Required action — A line qualifies if it holds the string "badge". Copy every qualifying line from the records.

**** Provided information

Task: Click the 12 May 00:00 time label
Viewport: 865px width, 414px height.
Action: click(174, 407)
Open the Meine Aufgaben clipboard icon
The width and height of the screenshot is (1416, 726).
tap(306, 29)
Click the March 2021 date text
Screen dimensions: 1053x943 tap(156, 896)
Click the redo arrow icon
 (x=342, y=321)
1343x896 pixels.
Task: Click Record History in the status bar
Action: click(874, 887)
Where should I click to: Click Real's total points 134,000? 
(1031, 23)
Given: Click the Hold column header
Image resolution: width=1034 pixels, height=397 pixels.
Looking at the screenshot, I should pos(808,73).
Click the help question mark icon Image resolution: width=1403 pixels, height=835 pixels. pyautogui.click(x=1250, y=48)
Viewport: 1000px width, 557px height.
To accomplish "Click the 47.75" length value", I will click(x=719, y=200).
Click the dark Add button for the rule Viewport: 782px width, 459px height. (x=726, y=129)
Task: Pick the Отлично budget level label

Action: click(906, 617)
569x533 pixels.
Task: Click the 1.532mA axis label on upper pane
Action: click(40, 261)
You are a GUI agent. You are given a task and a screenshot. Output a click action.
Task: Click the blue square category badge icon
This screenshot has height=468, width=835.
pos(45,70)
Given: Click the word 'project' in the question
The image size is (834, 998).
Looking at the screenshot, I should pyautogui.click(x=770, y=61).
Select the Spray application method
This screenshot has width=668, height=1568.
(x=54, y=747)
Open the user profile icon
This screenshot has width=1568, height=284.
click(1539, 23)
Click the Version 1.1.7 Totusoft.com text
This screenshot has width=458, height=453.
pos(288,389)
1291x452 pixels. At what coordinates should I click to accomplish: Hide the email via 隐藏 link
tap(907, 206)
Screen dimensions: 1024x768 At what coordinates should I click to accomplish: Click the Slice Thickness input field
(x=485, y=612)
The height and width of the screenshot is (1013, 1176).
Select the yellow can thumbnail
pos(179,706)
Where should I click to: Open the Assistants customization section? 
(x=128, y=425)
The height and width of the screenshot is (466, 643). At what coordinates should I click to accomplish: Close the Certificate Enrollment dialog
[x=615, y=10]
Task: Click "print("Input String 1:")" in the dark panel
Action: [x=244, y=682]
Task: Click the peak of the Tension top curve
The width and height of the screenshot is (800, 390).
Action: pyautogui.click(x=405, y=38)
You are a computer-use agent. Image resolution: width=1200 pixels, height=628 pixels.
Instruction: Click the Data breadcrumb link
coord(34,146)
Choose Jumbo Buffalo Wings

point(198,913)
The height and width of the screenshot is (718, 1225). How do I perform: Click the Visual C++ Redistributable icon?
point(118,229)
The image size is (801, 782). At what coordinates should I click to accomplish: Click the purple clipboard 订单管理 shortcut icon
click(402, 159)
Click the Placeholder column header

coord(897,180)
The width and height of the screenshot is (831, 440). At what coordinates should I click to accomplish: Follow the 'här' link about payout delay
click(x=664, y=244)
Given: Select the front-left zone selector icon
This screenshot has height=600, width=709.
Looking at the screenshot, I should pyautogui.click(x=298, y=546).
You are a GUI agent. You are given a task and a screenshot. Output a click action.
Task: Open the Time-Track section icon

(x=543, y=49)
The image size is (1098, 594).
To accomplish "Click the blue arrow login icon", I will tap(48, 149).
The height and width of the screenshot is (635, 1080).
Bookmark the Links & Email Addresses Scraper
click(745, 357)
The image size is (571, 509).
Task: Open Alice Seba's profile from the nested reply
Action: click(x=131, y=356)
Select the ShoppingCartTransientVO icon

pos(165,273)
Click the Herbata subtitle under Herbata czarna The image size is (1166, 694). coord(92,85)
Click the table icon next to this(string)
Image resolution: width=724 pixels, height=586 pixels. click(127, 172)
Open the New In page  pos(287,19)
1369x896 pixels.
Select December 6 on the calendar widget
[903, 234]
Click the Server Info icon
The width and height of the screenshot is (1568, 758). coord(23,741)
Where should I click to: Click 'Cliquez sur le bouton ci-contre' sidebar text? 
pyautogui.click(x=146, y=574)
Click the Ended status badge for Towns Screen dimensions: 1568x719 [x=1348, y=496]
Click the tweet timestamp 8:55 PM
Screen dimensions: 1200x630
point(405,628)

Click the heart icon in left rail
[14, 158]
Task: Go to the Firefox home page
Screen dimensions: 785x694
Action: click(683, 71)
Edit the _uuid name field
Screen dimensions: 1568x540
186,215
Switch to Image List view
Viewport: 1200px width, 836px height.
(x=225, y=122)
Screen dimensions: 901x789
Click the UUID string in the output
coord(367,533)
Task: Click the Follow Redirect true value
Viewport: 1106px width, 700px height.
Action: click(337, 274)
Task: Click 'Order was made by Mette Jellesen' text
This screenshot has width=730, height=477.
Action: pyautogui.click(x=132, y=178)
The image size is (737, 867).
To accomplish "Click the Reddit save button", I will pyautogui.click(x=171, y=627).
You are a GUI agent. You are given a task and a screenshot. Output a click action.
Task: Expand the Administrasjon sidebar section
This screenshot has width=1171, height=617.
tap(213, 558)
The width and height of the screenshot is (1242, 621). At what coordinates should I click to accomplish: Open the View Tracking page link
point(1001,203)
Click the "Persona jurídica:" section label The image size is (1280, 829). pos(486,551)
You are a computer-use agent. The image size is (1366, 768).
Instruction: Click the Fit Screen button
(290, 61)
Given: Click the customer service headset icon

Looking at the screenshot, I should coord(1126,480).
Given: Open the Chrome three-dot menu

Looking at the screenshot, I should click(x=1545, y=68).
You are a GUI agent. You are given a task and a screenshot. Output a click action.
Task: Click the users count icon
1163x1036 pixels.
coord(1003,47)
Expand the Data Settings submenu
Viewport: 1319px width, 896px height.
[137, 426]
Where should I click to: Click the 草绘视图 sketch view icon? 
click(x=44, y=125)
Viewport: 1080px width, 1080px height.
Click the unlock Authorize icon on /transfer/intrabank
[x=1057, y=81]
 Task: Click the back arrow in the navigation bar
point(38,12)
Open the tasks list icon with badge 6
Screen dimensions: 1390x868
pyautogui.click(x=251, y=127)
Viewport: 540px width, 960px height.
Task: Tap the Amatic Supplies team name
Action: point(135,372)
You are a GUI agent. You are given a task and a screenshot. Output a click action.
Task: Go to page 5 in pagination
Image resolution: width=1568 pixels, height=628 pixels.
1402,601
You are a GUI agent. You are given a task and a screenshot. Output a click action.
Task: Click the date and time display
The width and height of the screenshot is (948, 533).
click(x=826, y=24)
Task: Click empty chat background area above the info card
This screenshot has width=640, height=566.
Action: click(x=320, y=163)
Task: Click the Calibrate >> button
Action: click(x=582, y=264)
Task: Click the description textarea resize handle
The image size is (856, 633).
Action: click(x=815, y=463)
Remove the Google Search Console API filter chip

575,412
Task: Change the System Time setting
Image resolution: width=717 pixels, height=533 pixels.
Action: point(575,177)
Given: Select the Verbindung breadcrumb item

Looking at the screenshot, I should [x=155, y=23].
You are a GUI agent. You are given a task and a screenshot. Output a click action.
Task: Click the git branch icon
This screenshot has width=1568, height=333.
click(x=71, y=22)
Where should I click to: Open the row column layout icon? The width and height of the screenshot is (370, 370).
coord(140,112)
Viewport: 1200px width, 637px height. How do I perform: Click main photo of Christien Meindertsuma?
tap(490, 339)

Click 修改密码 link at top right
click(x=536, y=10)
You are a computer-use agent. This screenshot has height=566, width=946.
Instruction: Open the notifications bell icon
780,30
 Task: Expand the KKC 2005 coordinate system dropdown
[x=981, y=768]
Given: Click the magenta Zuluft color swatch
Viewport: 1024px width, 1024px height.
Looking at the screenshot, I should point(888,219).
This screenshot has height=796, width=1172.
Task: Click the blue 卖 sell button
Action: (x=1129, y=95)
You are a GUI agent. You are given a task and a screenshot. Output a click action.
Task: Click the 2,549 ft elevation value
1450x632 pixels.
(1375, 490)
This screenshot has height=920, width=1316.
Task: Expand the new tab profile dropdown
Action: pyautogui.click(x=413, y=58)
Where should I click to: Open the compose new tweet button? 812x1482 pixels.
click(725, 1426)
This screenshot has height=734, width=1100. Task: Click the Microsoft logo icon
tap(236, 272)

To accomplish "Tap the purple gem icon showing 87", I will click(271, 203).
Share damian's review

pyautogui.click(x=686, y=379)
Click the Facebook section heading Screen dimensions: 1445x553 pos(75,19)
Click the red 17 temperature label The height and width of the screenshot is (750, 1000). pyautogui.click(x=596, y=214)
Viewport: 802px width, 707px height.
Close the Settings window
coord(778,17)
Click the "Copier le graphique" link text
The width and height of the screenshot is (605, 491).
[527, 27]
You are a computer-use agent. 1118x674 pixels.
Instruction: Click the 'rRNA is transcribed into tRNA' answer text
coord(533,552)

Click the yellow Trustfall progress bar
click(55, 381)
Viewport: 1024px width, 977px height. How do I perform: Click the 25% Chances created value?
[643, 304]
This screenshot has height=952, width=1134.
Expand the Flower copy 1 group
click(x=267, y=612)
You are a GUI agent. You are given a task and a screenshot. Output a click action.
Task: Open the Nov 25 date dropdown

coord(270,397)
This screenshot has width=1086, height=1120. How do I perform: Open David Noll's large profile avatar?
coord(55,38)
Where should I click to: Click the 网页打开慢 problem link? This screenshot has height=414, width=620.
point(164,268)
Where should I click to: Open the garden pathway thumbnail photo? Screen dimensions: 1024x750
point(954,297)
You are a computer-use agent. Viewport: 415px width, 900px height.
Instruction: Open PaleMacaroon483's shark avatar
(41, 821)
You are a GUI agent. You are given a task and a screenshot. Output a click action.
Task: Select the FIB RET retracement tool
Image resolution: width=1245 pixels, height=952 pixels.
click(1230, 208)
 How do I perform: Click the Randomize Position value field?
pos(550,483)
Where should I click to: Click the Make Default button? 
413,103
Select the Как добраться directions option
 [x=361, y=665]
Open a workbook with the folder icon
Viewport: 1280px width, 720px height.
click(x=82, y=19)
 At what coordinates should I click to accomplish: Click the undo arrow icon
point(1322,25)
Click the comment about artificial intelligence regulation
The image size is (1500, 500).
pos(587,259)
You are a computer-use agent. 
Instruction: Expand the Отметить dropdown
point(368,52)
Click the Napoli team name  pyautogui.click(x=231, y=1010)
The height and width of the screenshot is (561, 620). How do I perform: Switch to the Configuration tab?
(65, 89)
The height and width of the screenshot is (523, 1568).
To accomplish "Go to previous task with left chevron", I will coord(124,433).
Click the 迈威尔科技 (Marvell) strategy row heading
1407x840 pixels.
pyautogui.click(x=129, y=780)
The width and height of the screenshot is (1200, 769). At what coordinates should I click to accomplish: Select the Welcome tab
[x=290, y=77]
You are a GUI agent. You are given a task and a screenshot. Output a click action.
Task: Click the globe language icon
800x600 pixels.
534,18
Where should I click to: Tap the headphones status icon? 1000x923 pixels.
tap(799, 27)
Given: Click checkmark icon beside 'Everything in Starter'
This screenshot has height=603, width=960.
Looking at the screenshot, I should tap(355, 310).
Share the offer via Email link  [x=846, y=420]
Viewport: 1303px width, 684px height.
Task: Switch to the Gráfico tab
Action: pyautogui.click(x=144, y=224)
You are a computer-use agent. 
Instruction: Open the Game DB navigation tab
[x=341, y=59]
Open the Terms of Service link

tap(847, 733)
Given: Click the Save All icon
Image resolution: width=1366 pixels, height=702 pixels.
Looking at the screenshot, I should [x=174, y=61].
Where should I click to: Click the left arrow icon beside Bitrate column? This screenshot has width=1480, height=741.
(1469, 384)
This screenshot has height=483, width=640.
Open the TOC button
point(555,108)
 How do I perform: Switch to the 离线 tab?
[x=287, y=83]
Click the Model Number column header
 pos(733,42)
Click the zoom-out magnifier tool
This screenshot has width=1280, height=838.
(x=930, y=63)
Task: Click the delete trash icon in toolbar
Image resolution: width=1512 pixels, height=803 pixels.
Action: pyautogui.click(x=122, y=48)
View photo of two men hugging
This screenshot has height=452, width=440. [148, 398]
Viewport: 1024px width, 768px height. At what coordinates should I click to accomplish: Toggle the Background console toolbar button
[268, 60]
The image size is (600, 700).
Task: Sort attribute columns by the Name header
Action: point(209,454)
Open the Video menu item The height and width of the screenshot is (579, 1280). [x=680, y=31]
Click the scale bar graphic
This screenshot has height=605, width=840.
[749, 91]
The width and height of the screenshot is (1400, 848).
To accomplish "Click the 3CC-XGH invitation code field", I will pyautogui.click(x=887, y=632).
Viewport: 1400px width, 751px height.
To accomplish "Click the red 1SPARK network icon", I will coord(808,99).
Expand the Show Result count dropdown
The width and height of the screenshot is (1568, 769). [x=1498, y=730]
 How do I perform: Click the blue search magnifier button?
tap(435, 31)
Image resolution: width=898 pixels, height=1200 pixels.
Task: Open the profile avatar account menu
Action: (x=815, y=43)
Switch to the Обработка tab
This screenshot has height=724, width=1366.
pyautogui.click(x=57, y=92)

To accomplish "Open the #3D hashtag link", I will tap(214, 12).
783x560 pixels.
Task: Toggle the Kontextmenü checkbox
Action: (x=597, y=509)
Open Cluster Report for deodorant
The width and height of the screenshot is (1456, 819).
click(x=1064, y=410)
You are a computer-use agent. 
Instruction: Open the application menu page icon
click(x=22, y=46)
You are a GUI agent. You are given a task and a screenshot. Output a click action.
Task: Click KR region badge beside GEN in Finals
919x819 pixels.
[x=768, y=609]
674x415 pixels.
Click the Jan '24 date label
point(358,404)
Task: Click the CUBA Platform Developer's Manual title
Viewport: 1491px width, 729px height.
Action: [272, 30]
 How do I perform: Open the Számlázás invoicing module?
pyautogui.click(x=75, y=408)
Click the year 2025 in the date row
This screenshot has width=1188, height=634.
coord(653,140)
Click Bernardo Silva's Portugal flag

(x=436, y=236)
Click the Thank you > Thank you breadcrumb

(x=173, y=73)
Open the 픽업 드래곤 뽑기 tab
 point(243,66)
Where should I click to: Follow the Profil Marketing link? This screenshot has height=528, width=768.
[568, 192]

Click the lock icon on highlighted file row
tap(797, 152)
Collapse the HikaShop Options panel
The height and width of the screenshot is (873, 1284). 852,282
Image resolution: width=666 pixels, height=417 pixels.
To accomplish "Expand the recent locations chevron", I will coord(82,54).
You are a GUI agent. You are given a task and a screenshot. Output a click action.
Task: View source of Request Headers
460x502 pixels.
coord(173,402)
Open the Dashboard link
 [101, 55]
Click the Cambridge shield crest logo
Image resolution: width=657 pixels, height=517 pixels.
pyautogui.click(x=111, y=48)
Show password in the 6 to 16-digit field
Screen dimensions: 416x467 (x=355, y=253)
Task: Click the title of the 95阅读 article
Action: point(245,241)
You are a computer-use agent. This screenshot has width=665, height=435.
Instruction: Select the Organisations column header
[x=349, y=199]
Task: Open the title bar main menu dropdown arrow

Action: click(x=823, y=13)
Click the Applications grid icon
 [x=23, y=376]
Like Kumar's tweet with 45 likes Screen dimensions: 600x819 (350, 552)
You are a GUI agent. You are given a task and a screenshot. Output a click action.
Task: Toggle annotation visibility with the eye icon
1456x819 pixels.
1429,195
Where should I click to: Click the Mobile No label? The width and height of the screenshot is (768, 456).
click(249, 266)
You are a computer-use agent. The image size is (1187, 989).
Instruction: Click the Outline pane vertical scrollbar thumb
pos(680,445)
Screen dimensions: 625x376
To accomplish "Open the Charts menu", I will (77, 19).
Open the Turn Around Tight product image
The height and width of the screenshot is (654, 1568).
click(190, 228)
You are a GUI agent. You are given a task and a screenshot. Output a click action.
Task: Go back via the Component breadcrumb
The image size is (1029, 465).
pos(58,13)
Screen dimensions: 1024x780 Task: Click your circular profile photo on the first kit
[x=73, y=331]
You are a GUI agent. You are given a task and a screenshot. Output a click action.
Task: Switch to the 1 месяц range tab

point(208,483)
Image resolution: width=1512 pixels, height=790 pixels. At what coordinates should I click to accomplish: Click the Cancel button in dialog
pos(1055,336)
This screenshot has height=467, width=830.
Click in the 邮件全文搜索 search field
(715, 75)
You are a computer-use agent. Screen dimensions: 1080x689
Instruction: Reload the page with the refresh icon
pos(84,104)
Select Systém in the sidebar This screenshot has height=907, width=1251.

********

Solution —
Task: Click the blue square category badge icon
Click the Ended status badge for Towns Screen dimensions: 1568x719 [x=1348, y=496]
Open the tasks list icon with badge 6
Task: Click KR region badge beside GEN in Finals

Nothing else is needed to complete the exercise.